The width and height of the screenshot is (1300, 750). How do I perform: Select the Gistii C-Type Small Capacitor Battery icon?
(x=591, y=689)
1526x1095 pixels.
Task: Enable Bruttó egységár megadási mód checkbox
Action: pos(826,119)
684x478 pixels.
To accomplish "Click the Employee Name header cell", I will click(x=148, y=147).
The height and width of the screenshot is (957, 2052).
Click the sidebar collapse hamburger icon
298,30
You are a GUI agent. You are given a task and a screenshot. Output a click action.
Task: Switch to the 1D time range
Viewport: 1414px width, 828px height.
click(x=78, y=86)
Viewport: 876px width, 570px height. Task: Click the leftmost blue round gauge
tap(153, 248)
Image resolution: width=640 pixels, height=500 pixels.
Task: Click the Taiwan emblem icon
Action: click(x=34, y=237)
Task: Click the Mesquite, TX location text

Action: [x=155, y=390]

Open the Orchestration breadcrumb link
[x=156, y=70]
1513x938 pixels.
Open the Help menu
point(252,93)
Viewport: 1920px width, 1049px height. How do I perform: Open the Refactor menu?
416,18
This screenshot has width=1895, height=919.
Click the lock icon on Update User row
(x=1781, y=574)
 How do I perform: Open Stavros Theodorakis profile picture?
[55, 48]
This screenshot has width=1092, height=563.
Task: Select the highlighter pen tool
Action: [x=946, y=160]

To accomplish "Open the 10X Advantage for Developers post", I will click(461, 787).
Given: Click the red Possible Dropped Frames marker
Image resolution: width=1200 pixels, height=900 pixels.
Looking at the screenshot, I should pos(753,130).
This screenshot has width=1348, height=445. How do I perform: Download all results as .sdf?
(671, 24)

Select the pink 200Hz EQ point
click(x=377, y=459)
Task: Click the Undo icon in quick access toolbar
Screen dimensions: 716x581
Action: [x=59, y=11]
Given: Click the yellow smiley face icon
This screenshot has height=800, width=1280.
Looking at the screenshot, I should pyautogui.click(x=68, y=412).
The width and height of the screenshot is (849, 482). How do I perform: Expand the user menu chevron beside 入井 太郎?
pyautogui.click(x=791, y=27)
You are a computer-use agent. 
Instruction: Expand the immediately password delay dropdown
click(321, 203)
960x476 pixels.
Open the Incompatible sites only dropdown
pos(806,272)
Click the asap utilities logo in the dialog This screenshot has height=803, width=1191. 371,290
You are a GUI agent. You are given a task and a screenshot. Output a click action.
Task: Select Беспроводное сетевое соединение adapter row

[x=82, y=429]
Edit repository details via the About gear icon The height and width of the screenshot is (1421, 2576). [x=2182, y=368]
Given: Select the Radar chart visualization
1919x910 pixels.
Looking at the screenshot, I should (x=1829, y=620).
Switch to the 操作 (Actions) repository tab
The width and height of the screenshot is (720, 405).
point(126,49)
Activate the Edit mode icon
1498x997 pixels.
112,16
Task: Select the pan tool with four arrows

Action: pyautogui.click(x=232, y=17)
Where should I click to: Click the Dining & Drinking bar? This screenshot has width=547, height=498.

*Problem details*:
Rewrite all the items above, swapping "dropdown" for "drop-down list" and leaving everything else as it is.

*The response*:
The width and height of the screenshot is (1300, 750). How do I perform: Select the Gistii C-Type Small Capacitor Battery icon?
(x=591, y=689)
1526x1095 pixels.
Task: Enable Bruttó egységár megadási mód checkbox
Action: pos(826,119)
684x478 pixels.
To accomplish "Click the Employee Name header cell", I will click(x=148, y=147).
The height and width of the screenshot is (957, 2052).
Click the sidebar collapse hamburger icon
298,30
You are a GUI agent. You are given a task and a screenshot. Output a click action.
Task: Switch to the 1D time range
Viewport: 1414px width, 828px height.
click(x=78, y=86)
Viewport: 876px width, 570px height. Task: Click the leftmost blue round gauge
tap(153, 248)
Image resolution: width=640 pixels, height=500 pixels.
Task: Click the Taiwan emblem icon
Action: click(x=34, y=237)
Task: Click the Mesquite, TX location text

Action: [x=155, y=390]

Open the Orchestration breadcrumb link
[x=156, y=70]
1513x938 pixels.
Open the Help menu
point(252,93)
Viewport: 1920px width, 1049px height. How do I perform: Open the Refactor menu?
416,18
This screenshot has width=1895, height=919.
Click the lock icon on Update User row
(x=1781, y=574)
 How do I perform: Open Stavros Theodorakis profile picture?
[55, 48]
This screenshot has width=1092, height=563.
Task: Select the highlighter pen tool
Action: [x=946, y=160]

To accomplish "Open the 10X Advantage for Developers post", I will click(461, 787).
Given: Click the red Possible Dropped Frames marker
Image resolution: width=1200 pixels, height=900 pixels.
Looking at the screenshot, I should pos(753,130).
This screenshot has width=1348, height=445. How do I perform: Download all results as .sdf?
(671, 24)

Select the pink 200Hz EQ point
click(x=377, y=459)
Task: Click the Undo icon in quick access toolbar
Screen dimensions: 716x581
Action: [x=59, y=11]
Given: Click the yellow smiley face icon
This screenshot has height=800, width=1280.
Looking at the screenshot, I should pyautogui.click(x=68, y=412).
The width and height of the screenshot is (849, 482). How do I perform: Expand the user menu chevron beside 入井 太郎?
pyautogui.click(x=791, y=27)
You are a computer-use agent. 
Instruction: Expand the immediately password delay drop-down list
click(321, 203)
960x476 pixels.
Open the Incompatible sites only drop-down list
pos(806,272)
Click the asap utilities logo in the dialog This screenshot has height=803, width=1191. 371,290
You are a GUI agent. You are given a task and a screenshot. Output a click action.
Task: Select Беспроводное сетевое соединение adapter row

[x=82, y=429]
Edit repository details via the About gear icon The height and width of the screenshot is (1421, 2576). [x=2182, y=368]
Given: Select the Radar chart visualization
1919x910 pixels.
Looking at the screenshot, I should (x=1829, y=620).
Switch to the 操作 (Actions) repository tab
The width and height of the screenshot is (720, 405).
point(126,49)
Activate the Edit mode icon
1498x997 pixels.
112,16
Task: Select the pan tool with four arrows

Action: pyautogui.click(x=232, y=17)
Where should I click to: Click the Dining & Drinking bar? This screenshot has width=547, height=498.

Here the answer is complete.